§ **Goal of the exercise**: Report each line of the entries below that has the word "Screenshot" in it.
BEGIN Material for this task
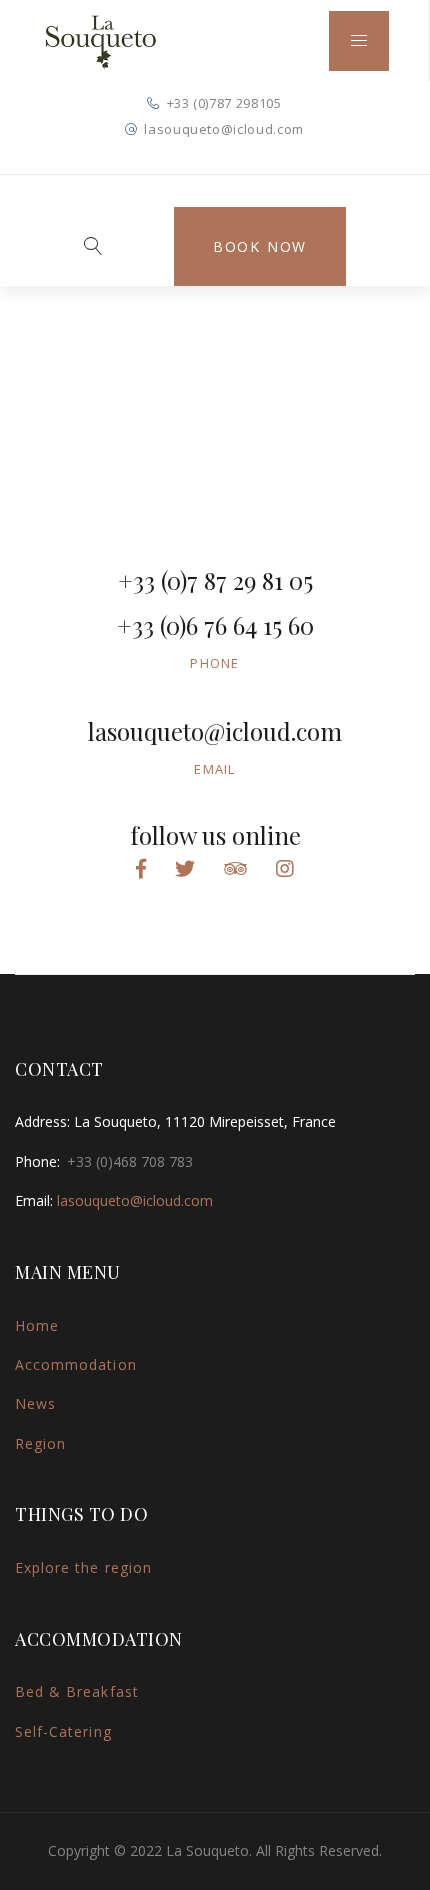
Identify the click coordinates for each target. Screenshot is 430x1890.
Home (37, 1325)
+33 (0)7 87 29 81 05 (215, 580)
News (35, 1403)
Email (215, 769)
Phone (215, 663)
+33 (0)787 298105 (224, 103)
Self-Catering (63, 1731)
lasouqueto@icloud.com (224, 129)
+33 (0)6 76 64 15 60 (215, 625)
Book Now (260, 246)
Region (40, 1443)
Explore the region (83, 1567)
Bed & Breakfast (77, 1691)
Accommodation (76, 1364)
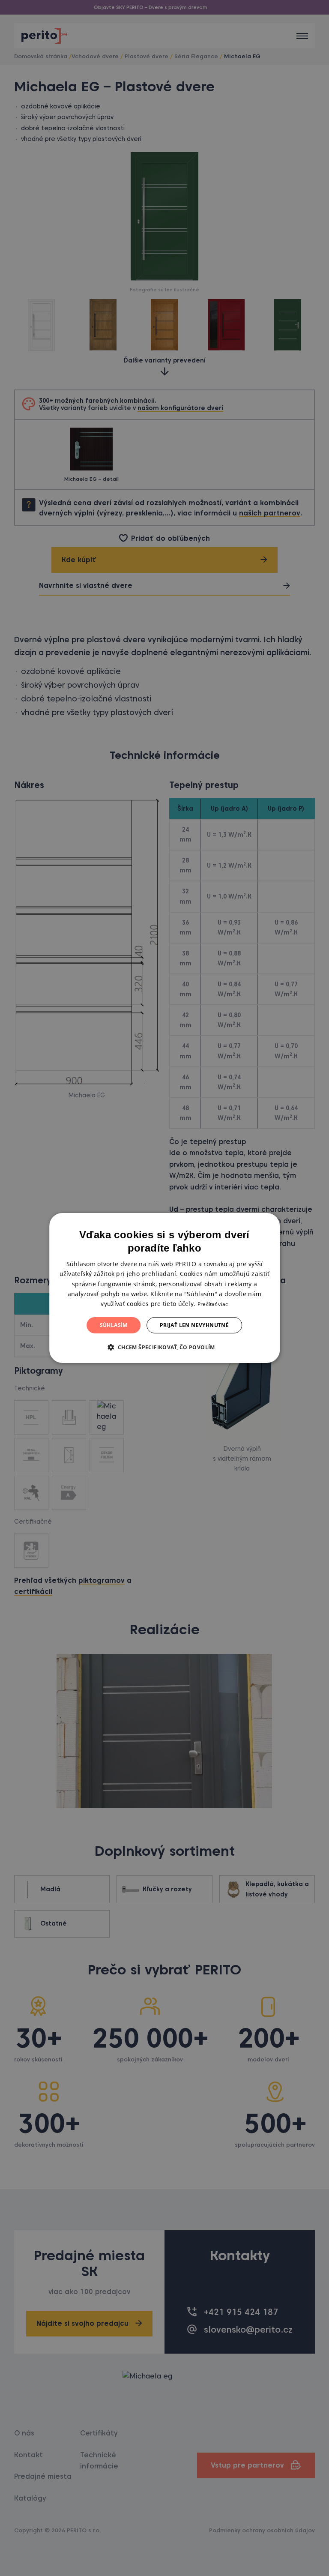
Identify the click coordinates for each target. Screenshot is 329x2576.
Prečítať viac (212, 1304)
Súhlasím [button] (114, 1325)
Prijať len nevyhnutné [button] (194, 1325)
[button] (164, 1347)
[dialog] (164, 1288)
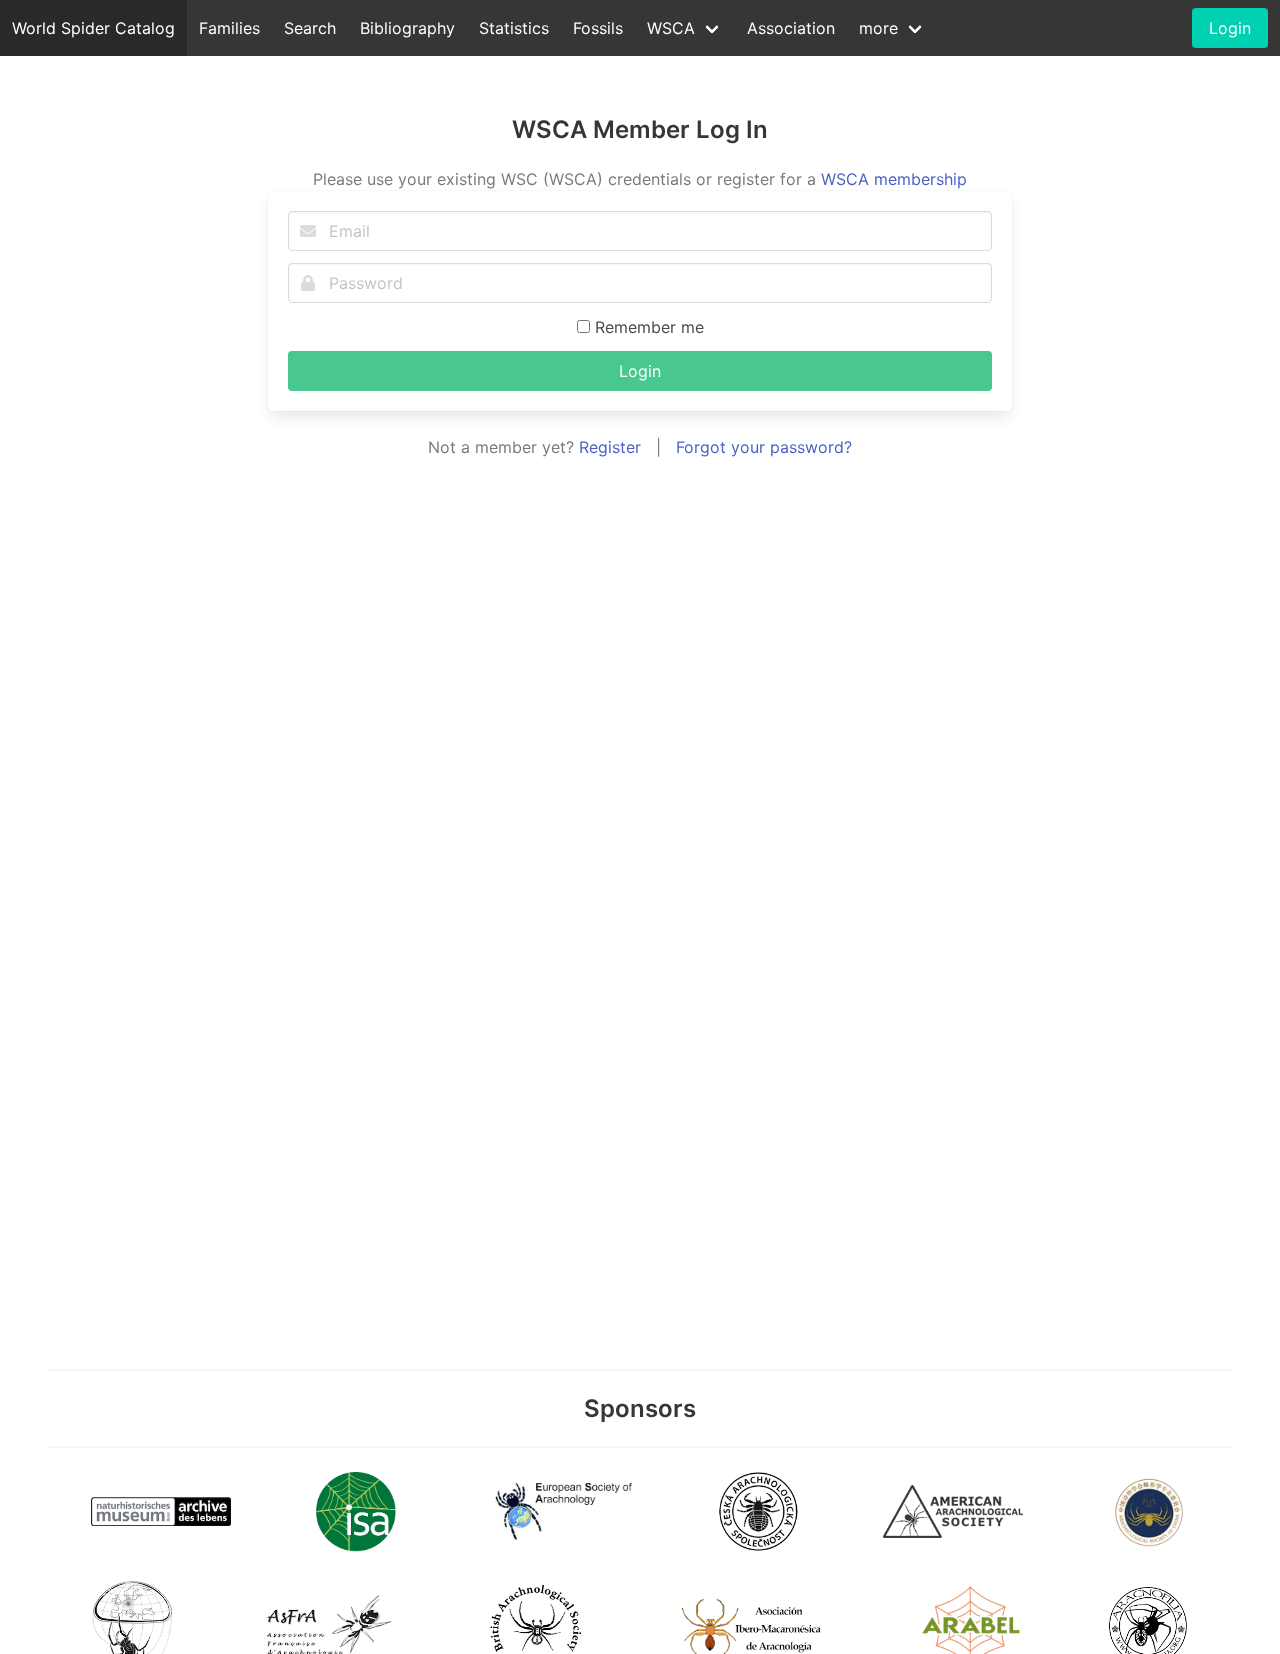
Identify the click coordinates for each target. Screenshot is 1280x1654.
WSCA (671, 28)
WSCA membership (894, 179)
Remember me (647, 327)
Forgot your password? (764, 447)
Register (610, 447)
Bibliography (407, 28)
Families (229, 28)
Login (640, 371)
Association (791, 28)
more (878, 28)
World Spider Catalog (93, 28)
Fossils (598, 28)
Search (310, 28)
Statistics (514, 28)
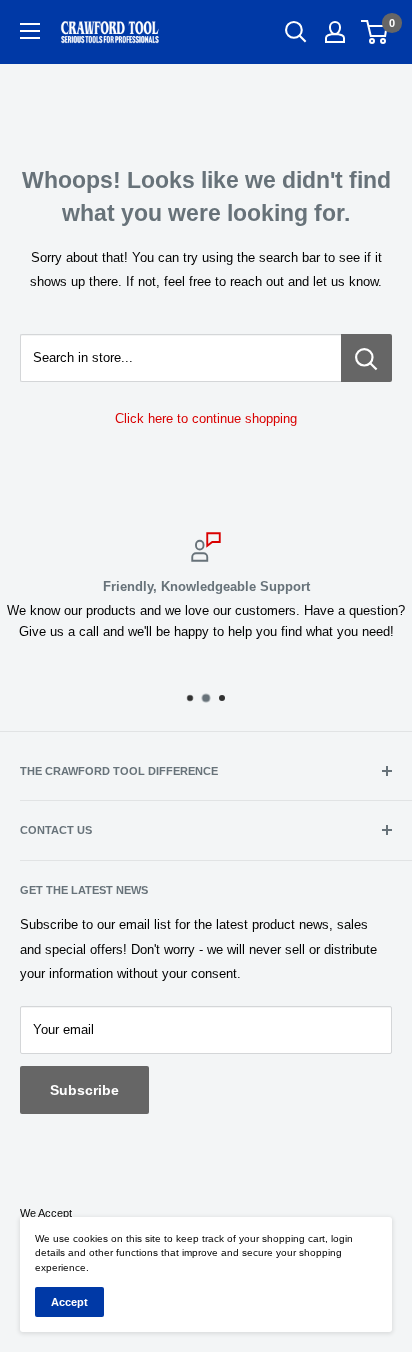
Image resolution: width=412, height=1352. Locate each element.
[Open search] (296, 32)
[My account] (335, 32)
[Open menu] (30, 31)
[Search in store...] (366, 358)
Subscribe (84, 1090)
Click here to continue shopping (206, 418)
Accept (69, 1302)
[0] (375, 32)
END Material for this task
§ **Exercise output**:
Identify the click coordinates for each target. Screenshot is 430x1890.
Identify the click coordinates for each target. Screenshot is 329x2576.
Identify the click coordinates for each target. Screenshot is 1280x1654.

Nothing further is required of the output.